The bill, which the government said is aimed at speeding agreement on stronger European rules, passed with the votes of Chancellor Angela Merkel's center-right coalition.

A risk to the euro

"Naked short-selling leads to incalculable speculative risks," Leo Dautzenberg, parliamentary financial policy spokesman for Merkel's Christian Democrats, told the Bloomberg news agency.

"We've put up clear barriers to this uncertainty," he added.

Nicolas Sarkozy and Angela Merkel stand pointing their fingers out in front of them
Merkel and Sarkozy see naked short-selling as a major culprit in the euro's instabilityImage: AP

Naked short-selling is the practice of selling financial instruments one does not own on the speculation that one can buy them back later at a lower price, thus turning a profit.

Germany's financial regulator BaFin in May banned so-called naked short-selling of eurozone government debt and major financial stocks, as well as naked credit default swaps involving eurozone debt.

Together with French President Nicolas Sarkozy, Merkel urged the EU in June to accelerate bans on risky trading, highlighting the eurozone's debt crisis as a principal reason to implement the measures.
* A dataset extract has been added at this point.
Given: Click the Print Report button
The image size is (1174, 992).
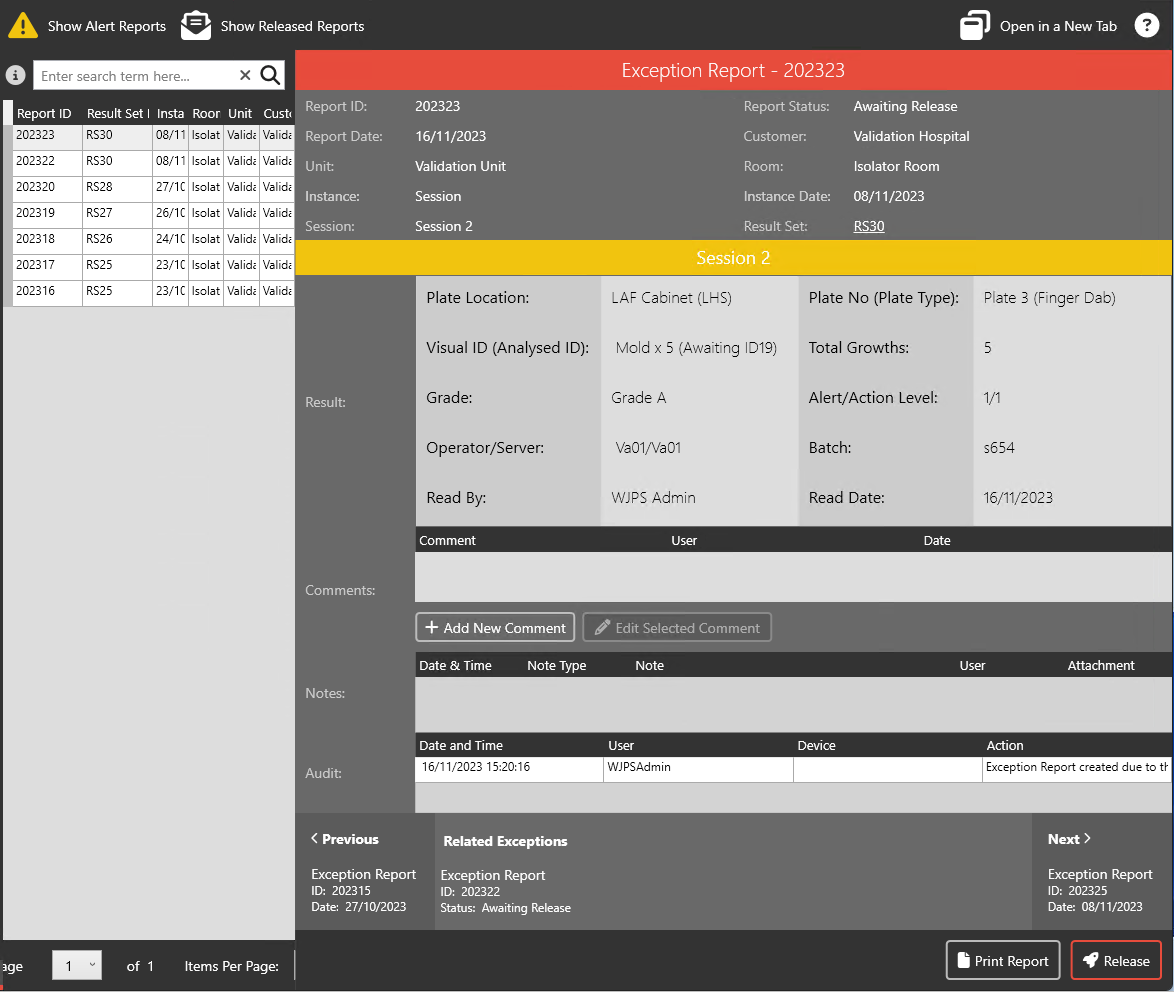Looking at the screenshot, I should click(x=1002, y=961).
The new legislation, which is set to go to the Bundesrat, parliament's upper house, on July 9, would extend the ban on naked short-selling to all stocks traded on German exchanges.

Not everyone agrees

The Green Party and the Left Party announced their abstention from the vote, explaining that they appreciate the move toward increased market transparency, but that the bill itself was flawed and incomplete.

Social Democrat Manfred Zoellmer, meanwhile, came out against the bill entirely. "This draft law is a placebo," said the opposition fiscal policy maker, adding that the policy would be "purely symbolic" and "ineffective."

The leader of France's central bank, Christian Noyer, also warned that single-country solutions could increase market fluctuations and be less effective than multilateral policies.

Chancellor Merkel's government, however, sees itself as paving the way for the rest Europe on the matter.